Although I wouldn't go out of my way to say that I think this was the best movie of last year, but it's definitely one of the deepest ones by far. Not only is the story very engaging, and well written, but the characters well developed as well.
In a film like this, it would be easy to resort to various stereotypes that we've seen before in movies of this ilk. And don't get me wrong, there are a few minor characters that fall into that category. But, the major characters in this movie are surprisingly deeper than you might think.
Solomon Northup for instance isn't portrayed as some stereotypical black slave, as he's portrayed as a man that genuinely misses his family, while doing whatever it takes to survive his current predicament. Sadly, this requires him to sometime to act harshly, in ways that he wouldn't normally resort to.
One scene that comes to mind is when he's ordered, by his master, to whip a poor girl for her disobedience.
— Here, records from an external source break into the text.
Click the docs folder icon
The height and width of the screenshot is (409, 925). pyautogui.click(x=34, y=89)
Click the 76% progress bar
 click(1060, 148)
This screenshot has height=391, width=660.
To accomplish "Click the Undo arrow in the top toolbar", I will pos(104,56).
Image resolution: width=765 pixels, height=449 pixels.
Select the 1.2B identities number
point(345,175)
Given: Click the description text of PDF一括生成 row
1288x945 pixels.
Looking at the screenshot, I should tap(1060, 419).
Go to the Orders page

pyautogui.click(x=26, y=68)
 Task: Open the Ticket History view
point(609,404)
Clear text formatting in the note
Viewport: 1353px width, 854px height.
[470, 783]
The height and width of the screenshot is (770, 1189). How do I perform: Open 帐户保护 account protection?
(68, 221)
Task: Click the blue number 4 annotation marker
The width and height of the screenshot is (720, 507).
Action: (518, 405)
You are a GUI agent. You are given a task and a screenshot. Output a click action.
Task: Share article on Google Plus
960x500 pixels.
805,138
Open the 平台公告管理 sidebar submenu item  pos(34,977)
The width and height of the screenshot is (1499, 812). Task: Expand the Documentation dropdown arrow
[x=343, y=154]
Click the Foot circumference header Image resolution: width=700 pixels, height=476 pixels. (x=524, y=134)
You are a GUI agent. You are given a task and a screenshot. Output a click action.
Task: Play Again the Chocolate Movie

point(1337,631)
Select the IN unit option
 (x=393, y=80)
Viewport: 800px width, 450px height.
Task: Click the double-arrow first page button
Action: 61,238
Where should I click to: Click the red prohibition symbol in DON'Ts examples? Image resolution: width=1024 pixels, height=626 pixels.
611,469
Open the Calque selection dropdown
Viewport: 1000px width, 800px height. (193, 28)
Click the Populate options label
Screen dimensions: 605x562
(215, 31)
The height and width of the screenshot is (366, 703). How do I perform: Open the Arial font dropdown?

One can tell that Solomon isn't comfortable whipping the girl, but he's told that if he doesn't, then all the other slaves would be killed. It's during this scene that we can see the inner turmoil in his character, as the expression on Chiwetel Ejiofor's face says it all. It's almost kind of sad that he didn't win the Oscar for this role, as he certainly deserved.
Another performance that was great was Michael Fassbender's part, as the racist plantation owner. As I've said earlier, it would've been very easy to have all these characters resort to being played out like common stereotypes that we've seen in million of other films before, but it seems Michael adds a lot of depth to his character that makes "12 Years a Slave" all that much more fun to watch.
Although he's still portrayed as a racist jerk in this film, we still manage to see that there's more to his character than that. The poor girl that was being whipped, in the scene I was describing earlier, was a girl that he seems have something of a strong affinity for. Although it's never directly stated in this film, it is heavily implied that Fassbender's character harbors deep feelings for the girl on some level; which makes the whipping scene all that much more horrifying to watch.
During that scene, Solomon does whip the girl, but he does it in such a way that the whip barely scratches her skin. Needless to say, this forces Fassbender's character to intervene, and whip her himself. As we watch the expression on his face, we can almost see how internally conflicted his character truly is. On the one hand, he's essentially a racist a**hole, who firmly believes that slavery is justified; hence he should have no problem disciplining his own property any way he sees fit. But on the other hand, you can tell he's conflicted about hurting someone that he might possibly have deep feelings for. It's a conflicting scene, and a very interesting one to watch.
As for Lupita Nyong'o, I thought she did an excellent job in this film as well. Truly deserving of her Oscar victory earlier this year, as one can only hope we'll see more of her in the years to come.
Overall, i won't go on record to say that "12 Years a Slave" is the best film that I've seen last year, but it's certainly one of the most touching. If you can make it past the graphic nature that this film presents, then you might find yourself enthralled by one of the deepest movies ever made.